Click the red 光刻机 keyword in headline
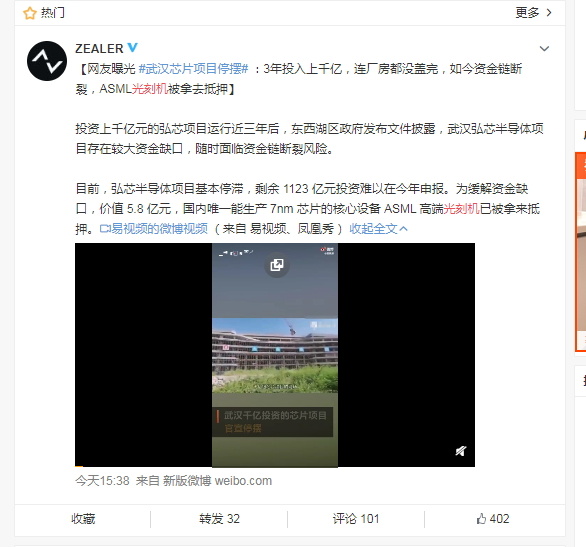(149, 89)
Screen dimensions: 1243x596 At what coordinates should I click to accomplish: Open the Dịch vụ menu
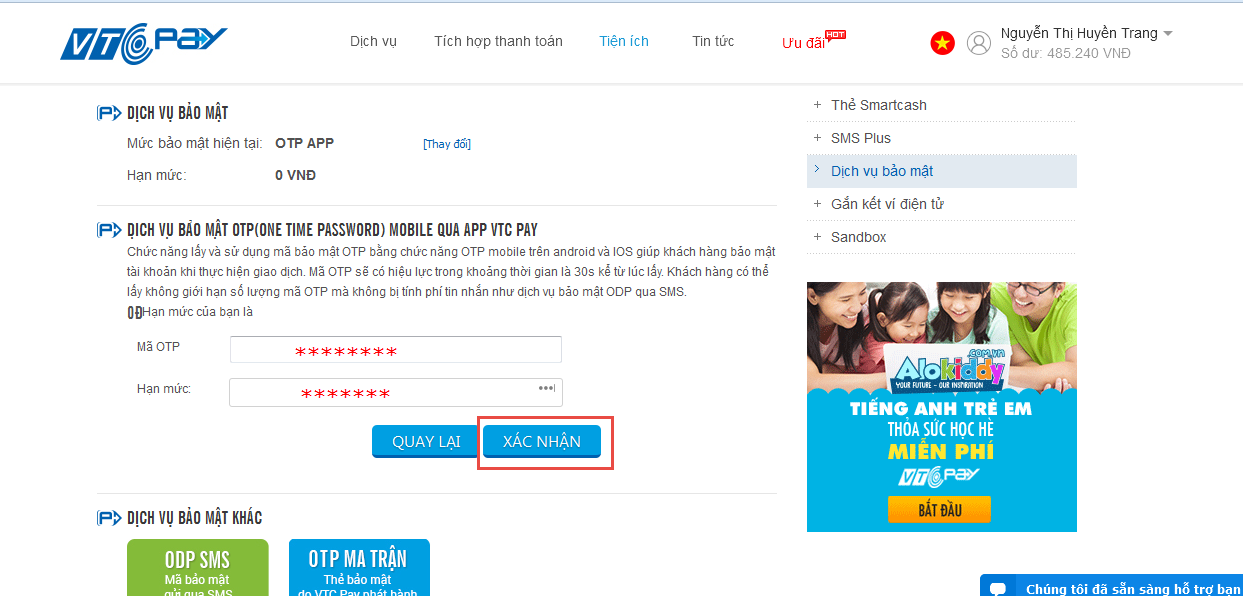point(373,41)
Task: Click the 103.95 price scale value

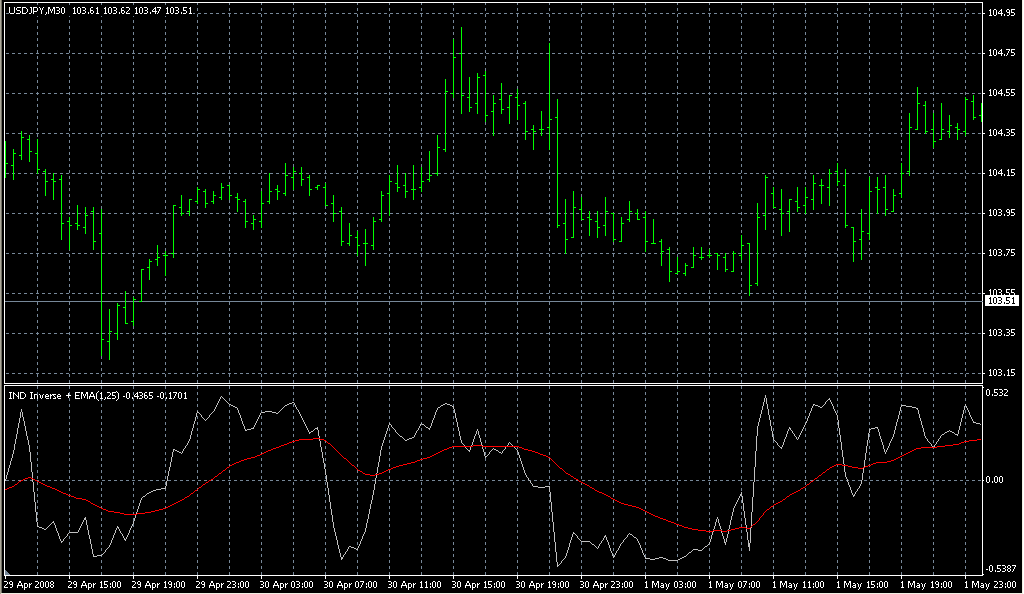Action: [x=1001, y=213]
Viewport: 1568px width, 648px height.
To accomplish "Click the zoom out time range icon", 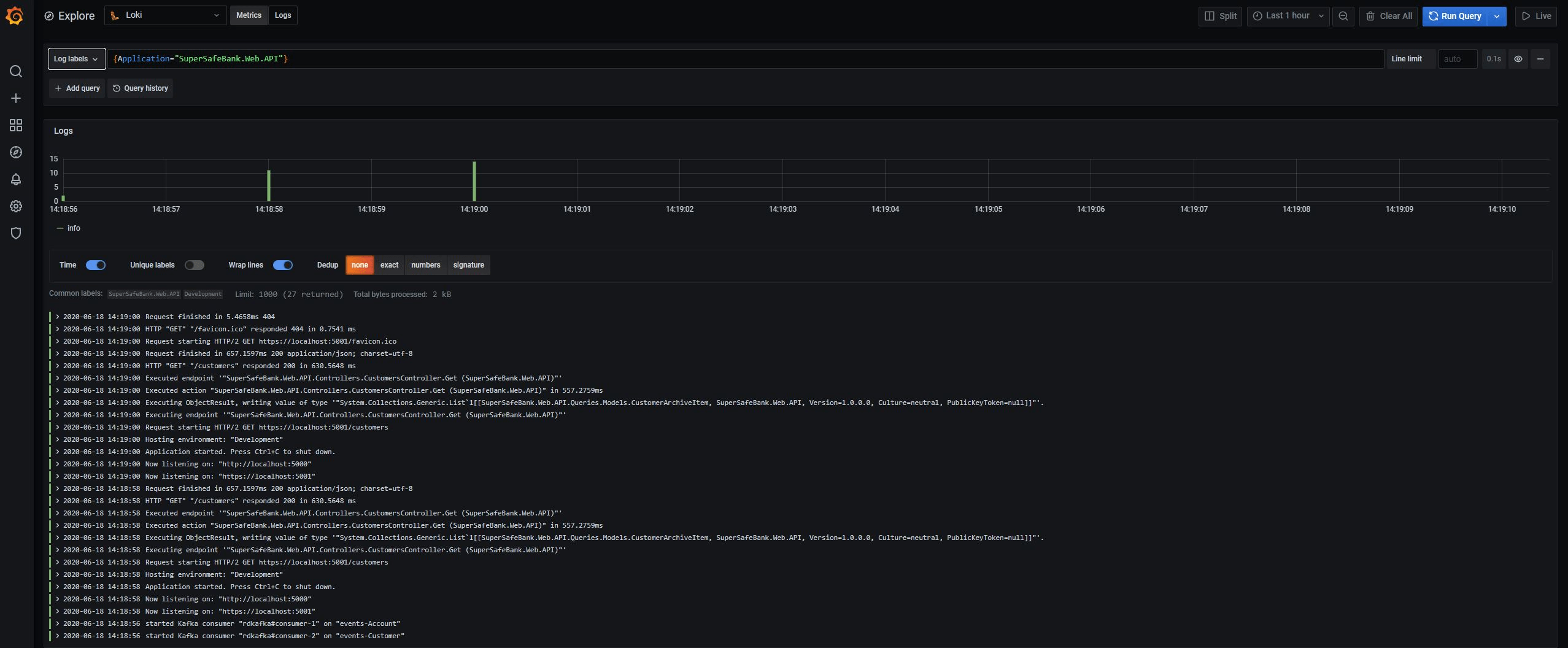I will [x=1343, y=16].
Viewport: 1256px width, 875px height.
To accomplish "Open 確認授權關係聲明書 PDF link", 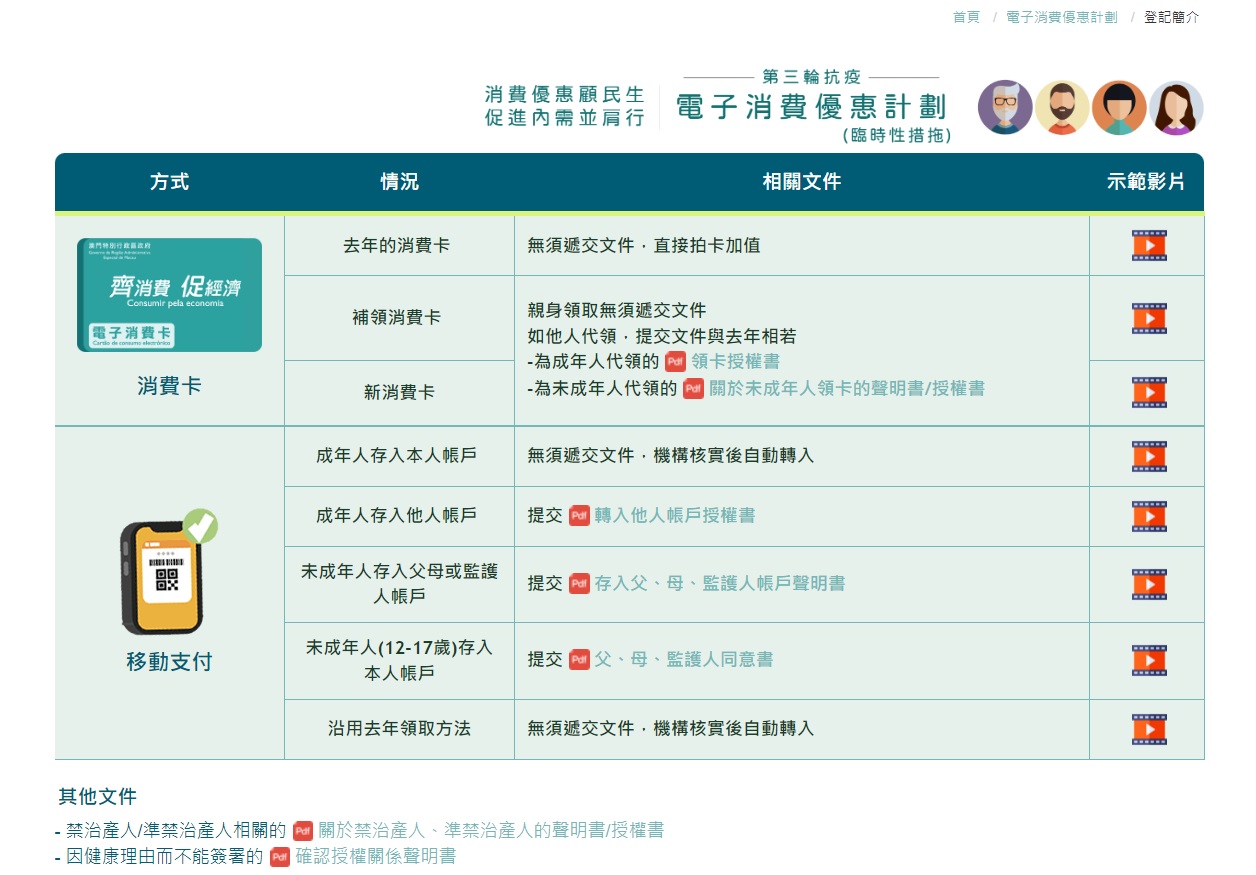I will coord(376,857).
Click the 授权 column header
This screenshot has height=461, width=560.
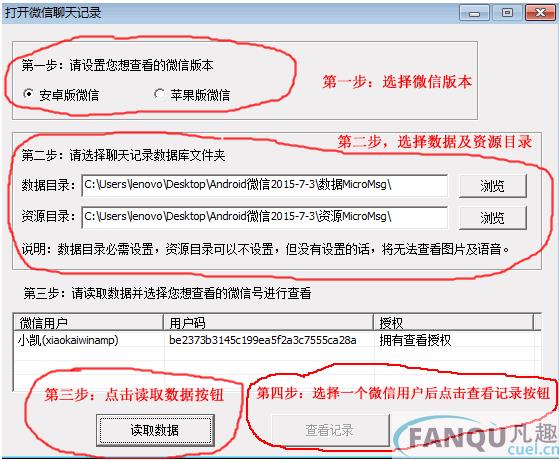(454, 322)
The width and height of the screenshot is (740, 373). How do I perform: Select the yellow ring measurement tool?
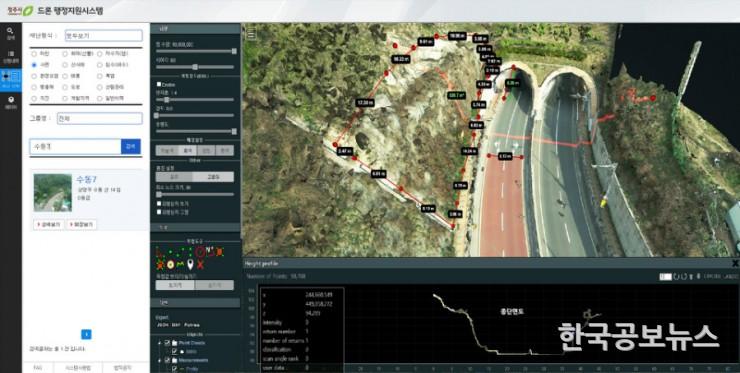170,264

● Exercise objective:
Count how many lines in the records above hold the word "Viewport", and answer with that number alone.

● Written response:
2